* WHAT YOU HAVE TO DO
Tell how many lines in the data contain the string "computer", using a single number as the whole reply.

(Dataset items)
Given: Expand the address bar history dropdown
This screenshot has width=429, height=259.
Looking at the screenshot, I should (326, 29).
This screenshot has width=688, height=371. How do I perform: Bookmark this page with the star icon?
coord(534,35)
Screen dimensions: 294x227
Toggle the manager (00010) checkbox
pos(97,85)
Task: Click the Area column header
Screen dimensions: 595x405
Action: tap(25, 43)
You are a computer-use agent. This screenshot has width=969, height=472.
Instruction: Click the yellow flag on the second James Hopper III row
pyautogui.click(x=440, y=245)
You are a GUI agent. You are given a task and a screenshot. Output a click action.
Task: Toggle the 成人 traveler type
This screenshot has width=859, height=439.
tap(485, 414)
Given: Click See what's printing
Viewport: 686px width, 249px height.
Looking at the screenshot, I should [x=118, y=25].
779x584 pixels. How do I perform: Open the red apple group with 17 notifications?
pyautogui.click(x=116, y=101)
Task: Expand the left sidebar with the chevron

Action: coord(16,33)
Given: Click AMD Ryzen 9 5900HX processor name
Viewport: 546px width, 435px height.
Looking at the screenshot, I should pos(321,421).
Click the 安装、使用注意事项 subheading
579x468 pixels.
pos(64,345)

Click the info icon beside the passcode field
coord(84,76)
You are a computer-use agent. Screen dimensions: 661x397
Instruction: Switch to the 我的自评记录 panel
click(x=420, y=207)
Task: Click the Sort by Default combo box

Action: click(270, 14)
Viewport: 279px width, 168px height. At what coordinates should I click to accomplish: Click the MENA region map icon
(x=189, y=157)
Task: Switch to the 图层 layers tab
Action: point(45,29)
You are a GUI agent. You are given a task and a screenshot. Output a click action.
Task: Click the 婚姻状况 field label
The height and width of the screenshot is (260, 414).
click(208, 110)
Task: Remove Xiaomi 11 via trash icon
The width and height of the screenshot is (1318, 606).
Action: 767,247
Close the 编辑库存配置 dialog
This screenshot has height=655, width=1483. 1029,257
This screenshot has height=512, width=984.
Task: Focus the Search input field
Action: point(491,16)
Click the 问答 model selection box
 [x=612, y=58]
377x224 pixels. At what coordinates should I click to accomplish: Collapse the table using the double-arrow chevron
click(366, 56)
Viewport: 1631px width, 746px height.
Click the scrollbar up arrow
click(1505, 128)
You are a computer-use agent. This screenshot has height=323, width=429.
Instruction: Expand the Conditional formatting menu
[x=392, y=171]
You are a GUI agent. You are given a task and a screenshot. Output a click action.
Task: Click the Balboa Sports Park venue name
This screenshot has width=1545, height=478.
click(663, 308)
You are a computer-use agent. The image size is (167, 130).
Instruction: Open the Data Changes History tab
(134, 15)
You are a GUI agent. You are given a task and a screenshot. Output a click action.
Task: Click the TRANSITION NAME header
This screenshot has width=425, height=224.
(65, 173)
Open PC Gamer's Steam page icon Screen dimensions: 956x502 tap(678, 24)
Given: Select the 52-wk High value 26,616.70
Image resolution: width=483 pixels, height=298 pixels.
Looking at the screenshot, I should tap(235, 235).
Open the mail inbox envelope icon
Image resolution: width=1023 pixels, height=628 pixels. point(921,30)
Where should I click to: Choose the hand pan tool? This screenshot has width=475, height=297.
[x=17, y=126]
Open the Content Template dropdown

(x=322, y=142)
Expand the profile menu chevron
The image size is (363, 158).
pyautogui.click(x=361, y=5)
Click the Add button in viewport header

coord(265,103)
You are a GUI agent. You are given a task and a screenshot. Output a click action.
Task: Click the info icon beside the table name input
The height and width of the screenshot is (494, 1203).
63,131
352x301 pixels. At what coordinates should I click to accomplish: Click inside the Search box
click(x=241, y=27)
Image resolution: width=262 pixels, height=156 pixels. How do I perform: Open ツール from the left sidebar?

* REPLY
4